# Required action
Every record shown here must be duplicated without change.
┄┄┄┄┄┄┄┄┄┄
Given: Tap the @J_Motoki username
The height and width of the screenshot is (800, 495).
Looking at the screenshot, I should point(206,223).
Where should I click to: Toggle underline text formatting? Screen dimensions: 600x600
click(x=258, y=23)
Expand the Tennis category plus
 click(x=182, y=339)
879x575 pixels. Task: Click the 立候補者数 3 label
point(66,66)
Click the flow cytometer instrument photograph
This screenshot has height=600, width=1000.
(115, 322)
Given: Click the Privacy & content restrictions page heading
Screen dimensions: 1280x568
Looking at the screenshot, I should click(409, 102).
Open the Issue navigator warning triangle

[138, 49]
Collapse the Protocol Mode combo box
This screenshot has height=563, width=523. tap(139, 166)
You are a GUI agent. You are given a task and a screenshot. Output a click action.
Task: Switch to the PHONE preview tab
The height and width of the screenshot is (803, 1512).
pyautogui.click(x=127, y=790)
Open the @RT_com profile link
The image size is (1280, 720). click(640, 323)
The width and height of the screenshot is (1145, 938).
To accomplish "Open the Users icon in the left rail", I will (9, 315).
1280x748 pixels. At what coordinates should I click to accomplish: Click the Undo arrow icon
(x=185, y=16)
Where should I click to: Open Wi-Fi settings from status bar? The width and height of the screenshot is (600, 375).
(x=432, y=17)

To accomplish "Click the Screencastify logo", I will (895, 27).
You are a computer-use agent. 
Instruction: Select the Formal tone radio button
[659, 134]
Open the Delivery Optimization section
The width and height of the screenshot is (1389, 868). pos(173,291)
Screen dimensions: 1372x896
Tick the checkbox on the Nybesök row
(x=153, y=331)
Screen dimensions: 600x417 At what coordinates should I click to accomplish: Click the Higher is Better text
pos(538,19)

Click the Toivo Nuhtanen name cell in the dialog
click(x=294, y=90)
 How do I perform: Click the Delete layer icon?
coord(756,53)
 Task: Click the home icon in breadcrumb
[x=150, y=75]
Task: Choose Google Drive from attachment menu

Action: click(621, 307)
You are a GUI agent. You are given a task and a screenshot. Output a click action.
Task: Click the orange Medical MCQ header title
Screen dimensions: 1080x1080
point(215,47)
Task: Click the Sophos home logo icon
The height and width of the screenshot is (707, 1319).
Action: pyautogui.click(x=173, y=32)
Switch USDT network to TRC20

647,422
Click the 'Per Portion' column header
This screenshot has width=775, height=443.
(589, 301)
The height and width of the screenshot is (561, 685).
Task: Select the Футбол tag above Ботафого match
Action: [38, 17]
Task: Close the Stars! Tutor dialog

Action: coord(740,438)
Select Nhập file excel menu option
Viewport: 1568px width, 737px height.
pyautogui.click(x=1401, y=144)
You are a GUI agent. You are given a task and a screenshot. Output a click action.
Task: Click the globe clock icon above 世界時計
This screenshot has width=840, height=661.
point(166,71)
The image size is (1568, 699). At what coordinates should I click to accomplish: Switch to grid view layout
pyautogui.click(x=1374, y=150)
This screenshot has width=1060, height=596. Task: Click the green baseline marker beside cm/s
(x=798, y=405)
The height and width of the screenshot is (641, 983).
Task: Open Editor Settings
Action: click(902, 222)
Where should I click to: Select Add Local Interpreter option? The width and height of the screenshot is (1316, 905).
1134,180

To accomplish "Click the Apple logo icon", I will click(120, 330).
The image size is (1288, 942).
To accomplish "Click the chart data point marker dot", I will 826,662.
┄┄┄┄┄┄┄┄┄┄
# Written response
Given: Tap the @J_Motoki username
The height and width of the screenshot is (800, 495).
Looking at the screenshot, I should point(206,223).
Where should I click to: Toggle underline text formatting? Screen dimensions: 600x600
click(x=258, y=23)
Expand the Tennis category plus
 click(x=182, y=339)
879x575 pixels. Task: Click the 立候補者数 3 label
point(66,66)
Click the flow cytometer instrument photograph
This screenshot has height=600, width=1000.
(115, 322)
Given: Click the Privacy & content restrictions page heading
Screen dimensions: 1280x568
Looking at the screenshot, I should click(409, 102).
Open the Issue navigator warning triangle

[138, 49]
Collapse the Protocol Mode combo box
This screenshot has height=563, width=523. tap(139, 166)
You are a GUI agent. You are given a task and a screenshot. Output a click action.
Task: Switch to the PHONE preview tab
The height and width of the screenshot is (803, 1512).
pyautogui.click(x=127, y=790)
Open the @RT_com profile link
The image size is (1280, 720). click(640, 323)
The width and height of the screenshot is (1145, 938).
To accomplish "Open the Users icon in the left rail", I will (9, 315).
1280x748 pixels. At what coordinates should I click to accomplish: Click the Undo arrow icon
(x=185, y=16)
Where should I click to: Open Wi-Fi settings from status bar? The width and height of the screenshot is (600, 375).
(x=432, y=17)

To accomplish "Click the Screencastify logo", I will (895, 27).
You are a computer-use agent. 
Instruction: Select the Formal tone radio button
[659, 134]
Open the Delivery Optimization section
The width and height of the screenshot is (1389, 868). pos(173,291)
Screen dimensions: 1372x896
Tick the checkbox on the Nybesök row
(x=153, y=331)
Screen dimensions: 600x417 At what coordinates should I click to accomplish: Click the Higher is Better text
pos(538,19)

Click the Toivo Nuhtanen name cell in the dialog
click(x=294, y=90)
 How do I perform: Click the Delete layer icon?
coord(756,53)
 Task: Click the home icon in breadcrumb
[x=150, y=75]
Task: Choose Google Drive from attachment menu

Action: click(621, 307)
You are a GUI agent. You are given a task and a screenshot. Output a click action.
Task: Click the orange Medical MCQ header title
Screen dimensions: 1080x1080
point(215,47)
Task: Click the Sophos home logo icon
The height and width of the screenshot is (707, 1319).
Action: pyautogui.click(x=173, y=32)
Switch USDT network to TRC20

647,422
Click the 'Per Portion' column header
This screenshot has width=775, height=443.
(589, 301)
The height and width of the screenshot is (561, 685).
Task: Select the Футбол tag above Ботафого match
Action: [38, 17]
Task: Close the Stars! Tutor dialog

Action: coord(740,438)
Select Nhập file excel menu option
Viewport: 1568px width, 737px height.
pyautogui.click(x=1401, y=144)
You are a GUI agent. You are given a task and a screenshot. Output a click action.
Task: Click the globe clock icon above 世界時計
This screenshot has width=840, height=661.
point(166,71)
The image size is (1568, 699). At what coordinates should I click to accomplish: Switch to grid view layout
pyautogui.click(x=1374, y=150)
This screenshot has width=1060, height=596. Task: Click the green baseline marker beside cm/s
(x=798, y=405)
The height and width of the screenshot is (641, 983).
Task: Open Editor Settings
Action: click(902, 222)
Where should I click to: Select Add Local Interpreter option? The width and height of the screenshot is (1316, 905).
1134,180

To accomplish "Click the Apple logo icon", I will click(120, 330).
The image size is (1288, 942).
To accomplish "Click the chart data point marker dot", I will 826,662.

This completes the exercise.